Brief
List each line of the data below that contains the word "accomplish", matching case exactly.

Source material
§

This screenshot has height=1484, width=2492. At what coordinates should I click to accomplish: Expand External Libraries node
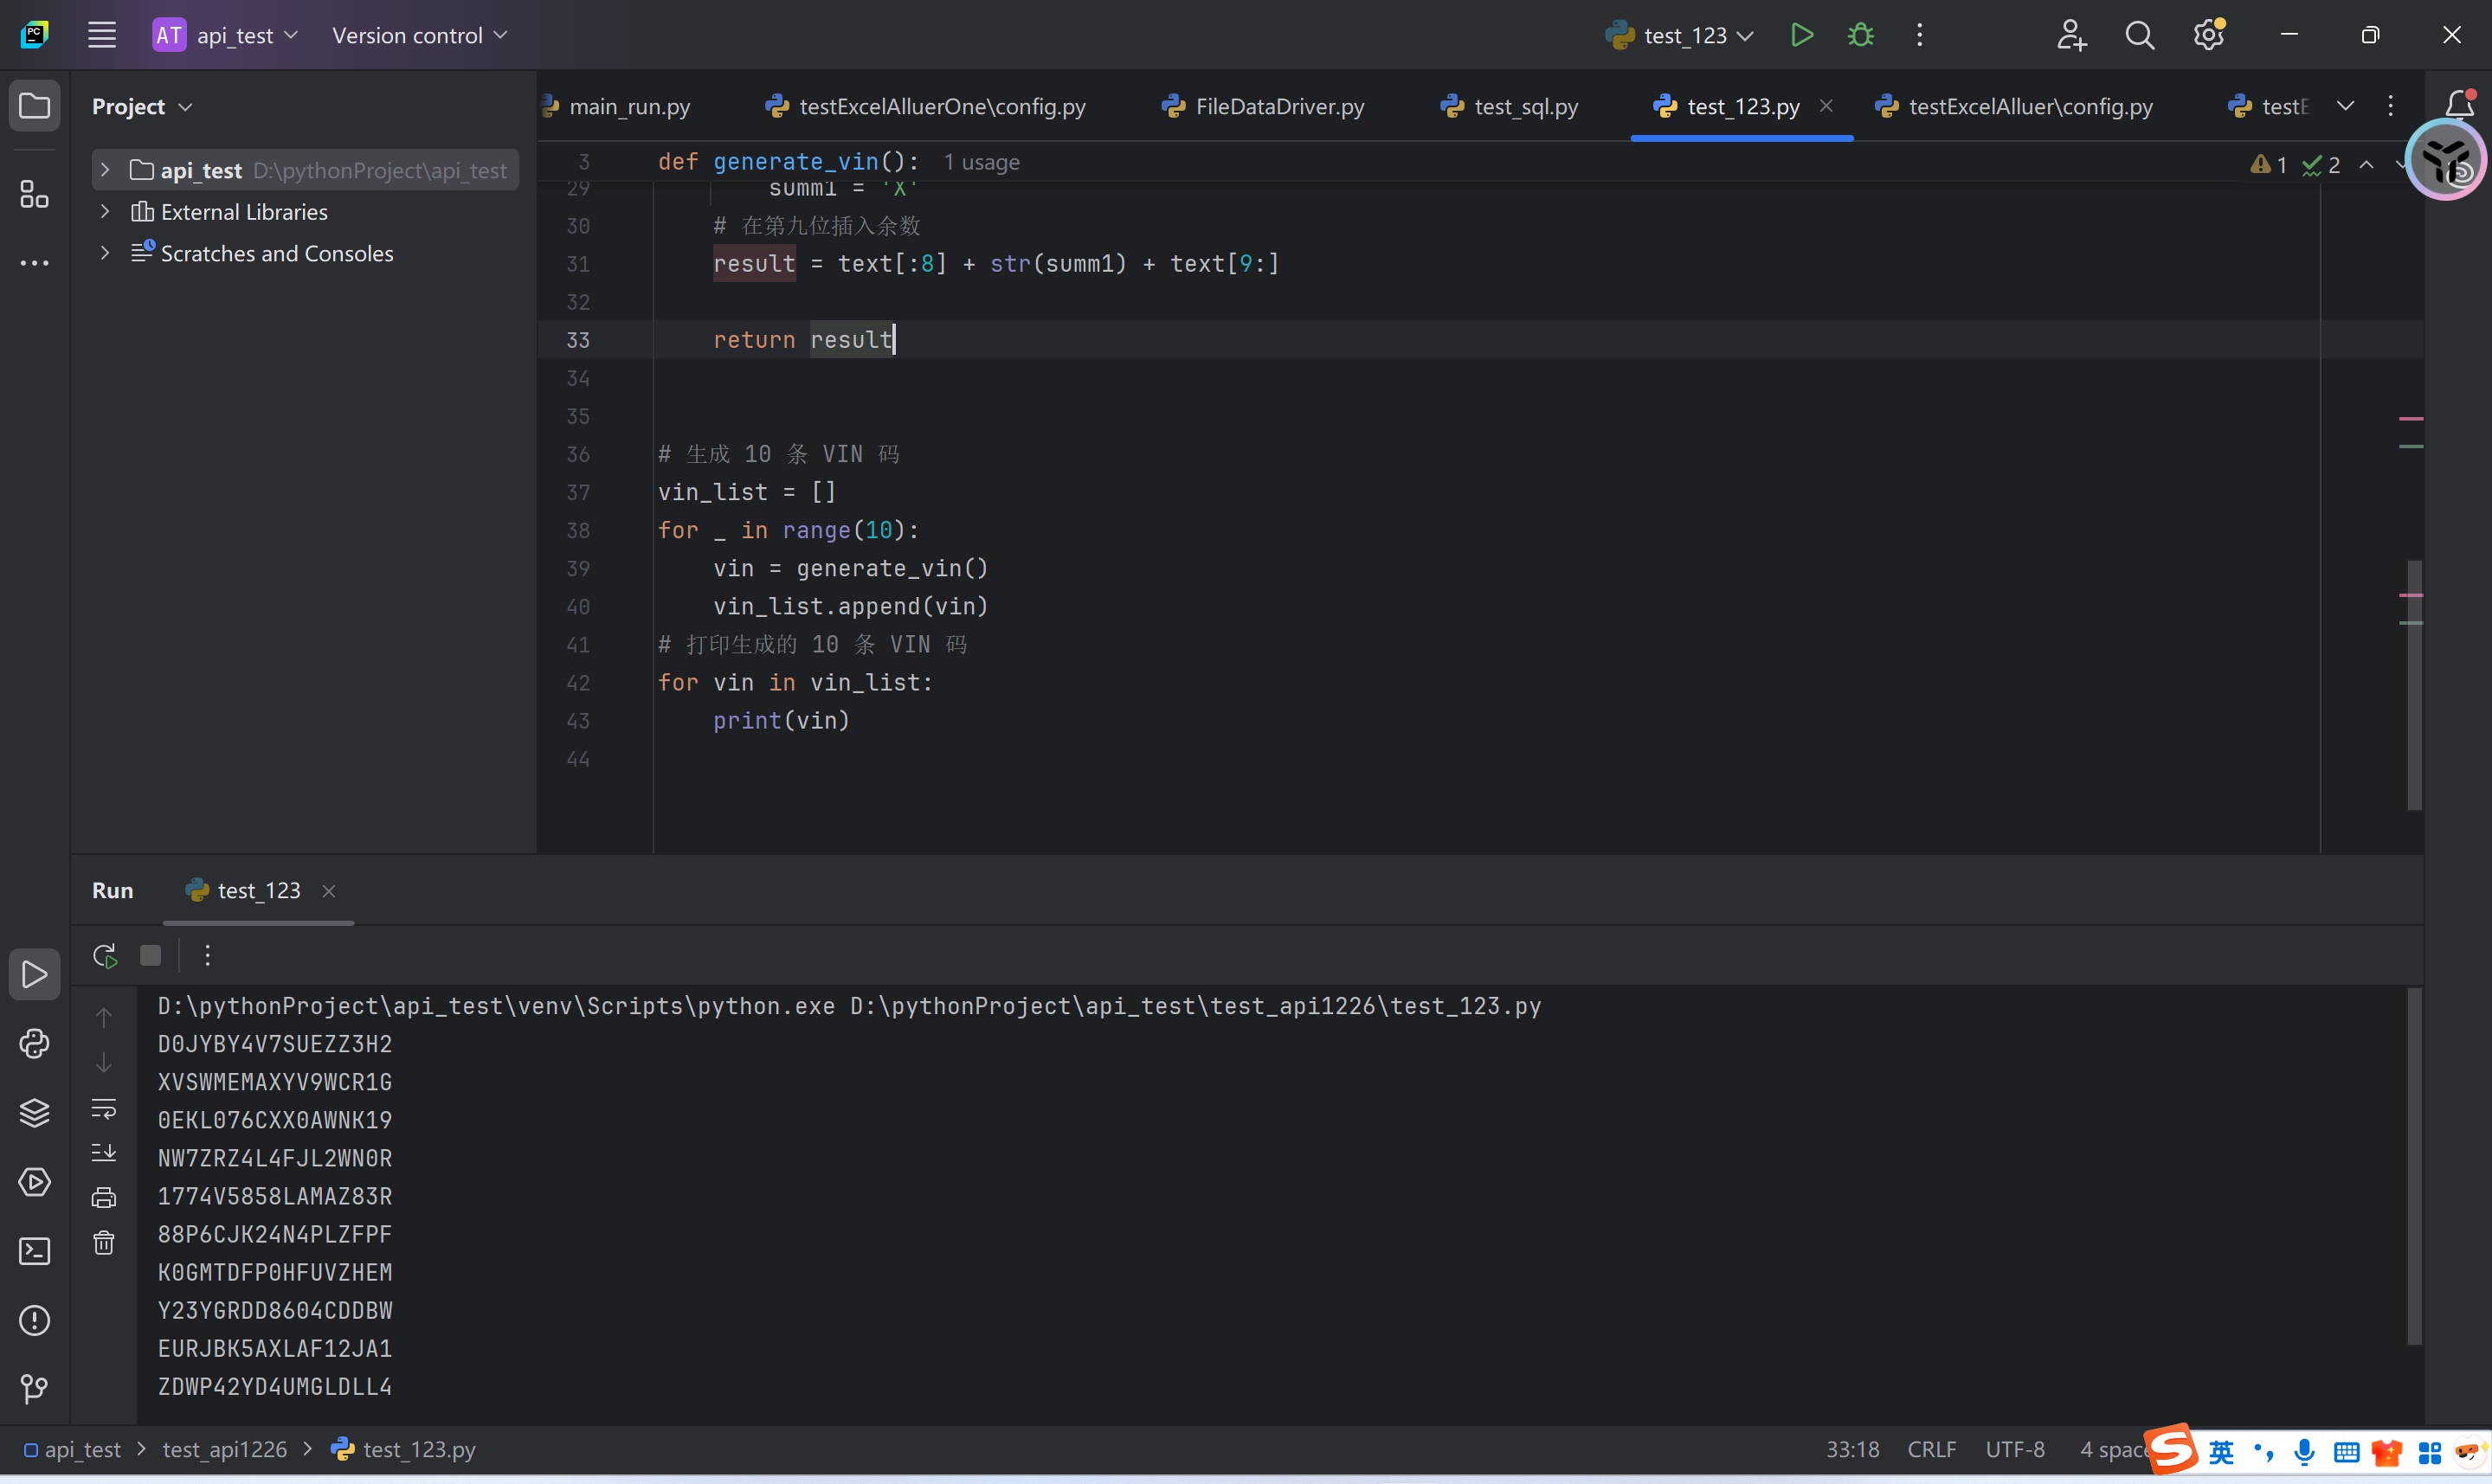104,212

§

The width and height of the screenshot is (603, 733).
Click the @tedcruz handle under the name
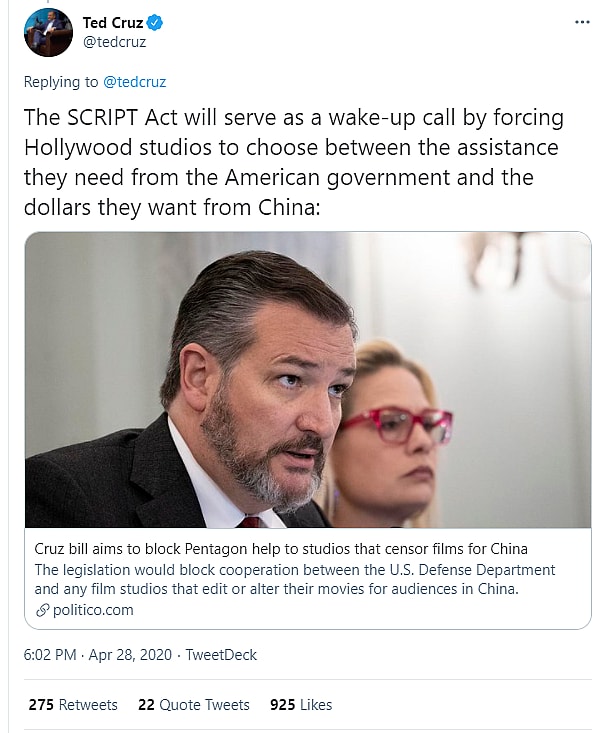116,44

§

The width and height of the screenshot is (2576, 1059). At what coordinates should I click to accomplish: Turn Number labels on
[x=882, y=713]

§

Reply to the task
This screenshot has height=1484, width=2492. At what coordinates should I click to accomplish: Expand External Libraries node
The width and height of the screenshot is (2576, 1059). At what coordinates should I click to accomplish: Turn Number labels on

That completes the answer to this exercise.